Prompt: An exact copy of the listing is what the response must contain.

Records shown:
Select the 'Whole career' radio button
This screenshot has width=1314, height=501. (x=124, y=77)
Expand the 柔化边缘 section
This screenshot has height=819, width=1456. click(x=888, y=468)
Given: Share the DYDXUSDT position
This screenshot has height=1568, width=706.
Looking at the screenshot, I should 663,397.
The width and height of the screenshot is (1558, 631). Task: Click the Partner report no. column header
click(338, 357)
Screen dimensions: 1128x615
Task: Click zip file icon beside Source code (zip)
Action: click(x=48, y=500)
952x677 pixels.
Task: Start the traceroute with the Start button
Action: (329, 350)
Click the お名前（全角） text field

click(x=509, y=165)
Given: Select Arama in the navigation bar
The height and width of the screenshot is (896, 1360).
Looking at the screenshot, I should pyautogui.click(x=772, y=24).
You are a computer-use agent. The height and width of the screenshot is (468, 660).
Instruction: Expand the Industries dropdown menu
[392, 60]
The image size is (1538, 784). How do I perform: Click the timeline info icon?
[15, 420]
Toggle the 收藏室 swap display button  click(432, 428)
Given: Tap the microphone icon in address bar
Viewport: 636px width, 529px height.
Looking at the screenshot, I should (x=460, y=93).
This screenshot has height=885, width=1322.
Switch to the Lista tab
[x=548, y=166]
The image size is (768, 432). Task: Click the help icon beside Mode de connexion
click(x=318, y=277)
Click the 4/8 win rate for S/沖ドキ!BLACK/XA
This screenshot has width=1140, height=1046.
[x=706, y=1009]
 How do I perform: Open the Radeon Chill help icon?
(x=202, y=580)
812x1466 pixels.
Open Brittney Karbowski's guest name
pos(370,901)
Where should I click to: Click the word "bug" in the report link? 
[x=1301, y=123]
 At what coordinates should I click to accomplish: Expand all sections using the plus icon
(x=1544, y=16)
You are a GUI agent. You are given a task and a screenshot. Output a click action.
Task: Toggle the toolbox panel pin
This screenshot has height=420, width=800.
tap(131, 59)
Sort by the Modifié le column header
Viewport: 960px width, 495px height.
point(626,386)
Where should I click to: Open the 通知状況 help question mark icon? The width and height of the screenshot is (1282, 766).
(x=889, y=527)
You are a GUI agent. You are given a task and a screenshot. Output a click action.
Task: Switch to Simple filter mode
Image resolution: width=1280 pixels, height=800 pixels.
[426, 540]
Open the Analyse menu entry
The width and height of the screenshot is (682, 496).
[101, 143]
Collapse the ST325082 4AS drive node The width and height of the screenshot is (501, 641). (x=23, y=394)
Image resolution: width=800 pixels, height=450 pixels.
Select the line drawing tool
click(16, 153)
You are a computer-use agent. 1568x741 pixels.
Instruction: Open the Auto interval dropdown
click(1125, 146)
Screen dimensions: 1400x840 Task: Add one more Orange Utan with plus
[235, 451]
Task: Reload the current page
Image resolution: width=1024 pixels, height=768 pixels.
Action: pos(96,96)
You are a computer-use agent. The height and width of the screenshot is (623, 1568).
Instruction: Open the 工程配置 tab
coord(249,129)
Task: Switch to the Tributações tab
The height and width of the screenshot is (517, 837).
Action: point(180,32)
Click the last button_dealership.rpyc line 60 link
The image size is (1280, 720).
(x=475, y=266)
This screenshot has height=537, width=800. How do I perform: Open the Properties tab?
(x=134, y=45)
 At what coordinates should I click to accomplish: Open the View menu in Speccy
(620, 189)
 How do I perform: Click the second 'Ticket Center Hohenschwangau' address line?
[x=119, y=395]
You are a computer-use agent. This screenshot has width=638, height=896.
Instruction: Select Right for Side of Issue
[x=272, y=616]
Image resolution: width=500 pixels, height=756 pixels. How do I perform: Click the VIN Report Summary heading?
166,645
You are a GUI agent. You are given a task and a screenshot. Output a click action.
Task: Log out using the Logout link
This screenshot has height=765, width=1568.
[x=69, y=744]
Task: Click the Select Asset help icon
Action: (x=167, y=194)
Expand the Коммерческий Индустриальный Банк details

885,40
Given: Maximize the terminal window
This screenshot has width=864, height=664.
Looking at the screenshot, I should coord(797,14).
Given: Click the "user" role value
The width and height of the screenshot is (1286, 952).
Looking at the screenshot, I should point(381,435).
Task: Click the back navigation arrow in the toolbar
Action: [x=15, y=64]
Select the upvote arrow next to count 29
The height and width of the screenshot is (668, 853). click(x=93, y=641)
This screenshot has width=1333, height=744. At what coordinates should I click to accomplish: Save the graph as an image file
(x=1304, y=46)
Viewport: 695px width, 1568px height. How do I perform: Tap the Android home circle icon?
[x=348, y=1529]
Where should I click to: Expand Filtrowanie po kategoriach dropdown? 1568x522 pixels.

Finished task:
Select the 'Whole career' radio button
This screenshot has width=1314, height=501. (x=124, y=77)
Expand the 柔化边缘 section
This screenshot has height=819, width=1456. click(x=888, y=468)
Given: Share the DYDXUSDT position
This screenshot has height=1568, width=706.
Looking at the screenshot, I should 663,397.
The width and height of the screenshot is (1558, 631). Task: Click the Partner report no. column header
click(338, 357)
Screen dimensions: 1128x615
Task: Click zip file icon beside Source code (zip)
Action: click(x=48, y=500)
952x677 pixels.
Task: Start the traceroute with the Start button
Action: (329, 350)
Click the お名前（全角） text field

click(x=509, y=165)
Given: Select Arama in the navigation bar
The height and width of the screenshot is (896, 1360).
Looking at the screenshot, I should pyautogui.click(x=772, y=24).
You are a computer-use agent. The height and width of the screenshot is (468, 660).
Instruction: Expand the Industries dropdown menu
[392, 60]
The image size is (1538, 784). How do I perform: Click the timeline info icon?
[15, 420]
Toggle the 收藏室 swap display button  click(432, 428)
Given: Tap the microphone icon in address bar
Viewport: 636px width, 529px height.
Looking at the screenshot, I should (x=460, y=93).
This screenshot has height=885, width=1322.
Switch to the Lista tab
[x=548, y=166]
The image size is (768, 432). Task: Click the help icon beside Mode de connexion
click(x=318, y=277)
Click the 4/8 win rate for S/沖ドキ!BLACK/XA
This screenshot has width=1140, height=1046.
[x=706, y=1009]
 How do I perform: Open the Radeon Chill help icon?
(x=202, y=580)
812x1466 pixels.
Open Brittney Karbowski's guest name
pos(370,901)
Where should I click to: Click the word "bug" in the report link? 
[x=1301, y=123]
 At what coordinates should I click to accomplish: Expand all sections using the plus icon
(x=1544, y=16)
You are a GUI agent. You are given a task and a screenshot. Output a click action.
Task: Toggle the toolbox panel pin
This screenshot has height=420, width=800.
tap(131, 59)
Sort by the Modifié le column header
Viewport: 960px width, 495px height.
point(626,386)
Where should I click to: Open the 通知状況 help question mark icon? The width and height of the screenshot is (1282, 766).
(x=889, y=527)
You are a GUI agent. You are given a task and a screenshot. Output a click action.
Task: Switch to Simple filter mode
Image resolution: width=1280 pixels, height=800 pixels.
[426, 540]
Open the Analyse menu entry
The width and height of the screenshot is (682, 496).
[101, 143]
Collapse the ST325082 4AS drive node The width and height of the screenshot is (501, 641). (x=23, y=394)
Image resolution: width=800 pixels, height=450 pixels.
Select the line drawing tool
click(16, 153)
You are a computer-use agent. 1568x741 pixels.
Instruction: Open the Auto interval dropdown
click(1125, 146)
Screen dimensions: 1400x840 Task: Add one more Orange Utan with plus
[235, 451]
Task: Reload the current page
Image resolution: width=1024 pixels, height=768 pixels.
Action: pos(96,96)
You are a computer-use agent. The height and width of the screenshot is (623, 1568).
Instruction: Open the 工程配置 tab
coord(249,129)
Task: Switch to the Tributações tab
The height and width of the screenshot is (517, 837).
Action: point(180,32)
Click the last button_dealership.rpyc line 60 link
The image size is (1280, 720).
(x=475, y=266)
This screenshot has height=537, width=800. How do I perform: Open the Properties tab?
(x=134, y=45)
 At what coordinates should I click to accomplish: Open the View menu in Speccy
(620, 189)
 How do I perform: Click the second 'Ticket Center Hohenschwangau' address line?
[x=119, y=395]
You are a computer-use agent. This screenshot has width=638, height=896.
Instruction: Select Right for Side of Issue
[x=272, y=616]
Image resolution: width=500 pixels, height=756 pixels. How do I perform: Click the VIN Report Summary heading?
166,645
You are a GUI agent. You are given a task and a screenshot. Output a click action.
Task: Log out using the Logout link
This screenshot has height=765, width=1568.
[x=69, y=744]
Task: Click the Select Asset help icon
Action: (x=167, y=194)
Expand the Коммерческий Индустриальный Банк details

885,40
Given: Maximize the terminal window
This screenshot has width=864, height=664.
Looking at the screenshot, I should coord(797,14).
Given: Click the "user" role value
The width and height of the screenshot is (1286, 952).
Looking at the screenshot, I should point(381,435).
Task: Click the back navigation arrow in the toolbar
Action: [x=15, y=64]
Select the upvote arrow next to count 29
The height and width of the screenshot is (668, 853). click(x=93, y=641)
This screenshot has width=1333, height=744. At what coordinates should I click to accomplish: Save the graph as an image file
(x=1304, y=46)
Viewport: 695px width, 1568px height. How do I perform: Tap the Android home circle icon?
[x=348, y=1529]
Where should I click to: Expand Filtrowanie po kategoriach dropdown? 1568x522 pixels.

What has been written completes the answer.